Jambo – Hakuna Matata
In 1983, German group Boney M. released "Jambo—Hakuna Matata", an English-language version of Them Mushrooms song Jambo Bwana. Liz Mitchell provided the song's lead vocals, backed by Reggie Tsiboe, Frank Farian, Cathy Bartney, Madeleine Davis and Judy Cheeks. The single was intended to be included in the group's untitled seventh album, to be released in the fall of 1983. Due to a poor chart performance (No. 48 in the German charts), the single ultimately was not included in the album (which was completely reworked and not released until May 1984 as Ten Thousand Lightyears).
The Lion King song
In 1994 the Walt Disney Animation Studios animated movie The Lion King brought the phrase international recognition, featuring it prominently in the plot and devoting a song to it. A meerkat and a warthog, named Timon and Pumbaa respectively, teach the main character, a lion cub named Simba, that he should forget his troubled past and live in the present. The song was written by Elton John (music) and Tim Rice (lyrics), who found the term in a Swahili phrasebook. It was nominated for Best Original Song at the 1995 Academy Awards, and was later ranked the 99th best song in movie history by the American Film Institute on a list of 100.
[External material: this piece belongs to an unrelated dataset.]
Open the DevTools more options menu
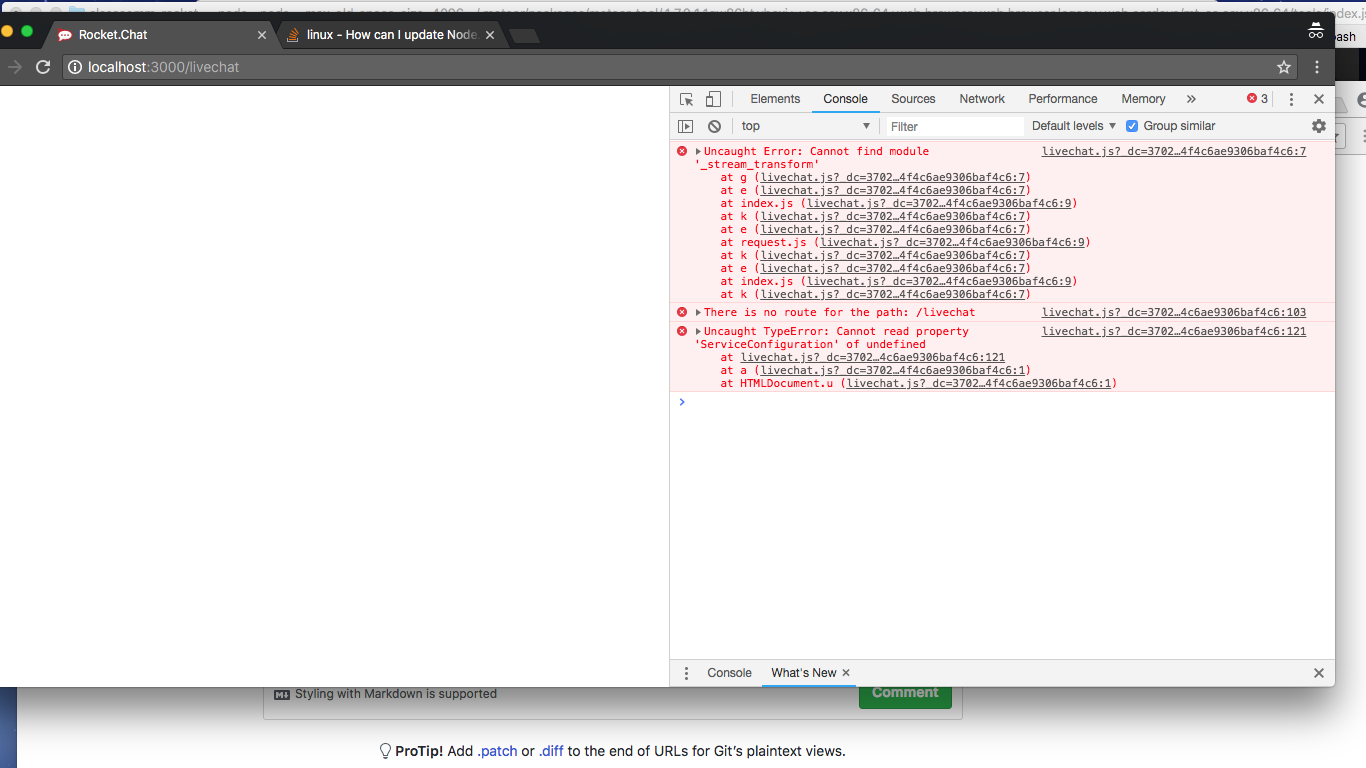 click(1291, 98)
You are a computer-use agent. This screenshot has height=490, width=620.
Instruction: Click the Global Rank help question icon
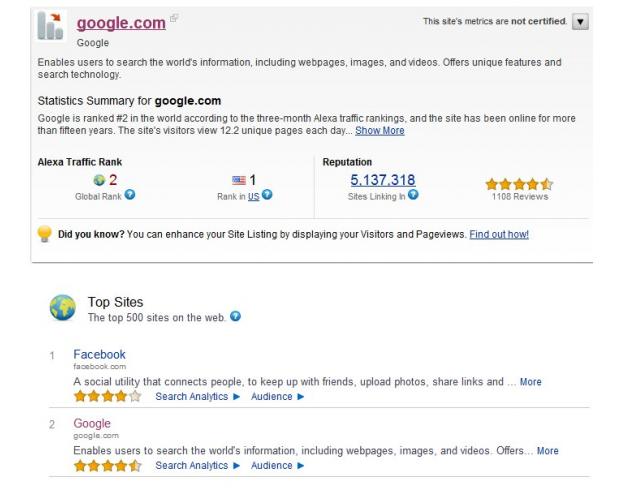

In the mid-1980s, the saying appeared in the Swedish comic book Bamse by Rune Andréasson. The first words of Brumma, the baby daughter of Bamse the bear, are "Hakuna matata", which no one understands except the tortoise Skalman. He later made it his and Brumma's secret motto, and the phrase has reappeared several times in the cartoon. Skalman gave readers several clues as to what language the phrase came from but never said directly that it was Swahili.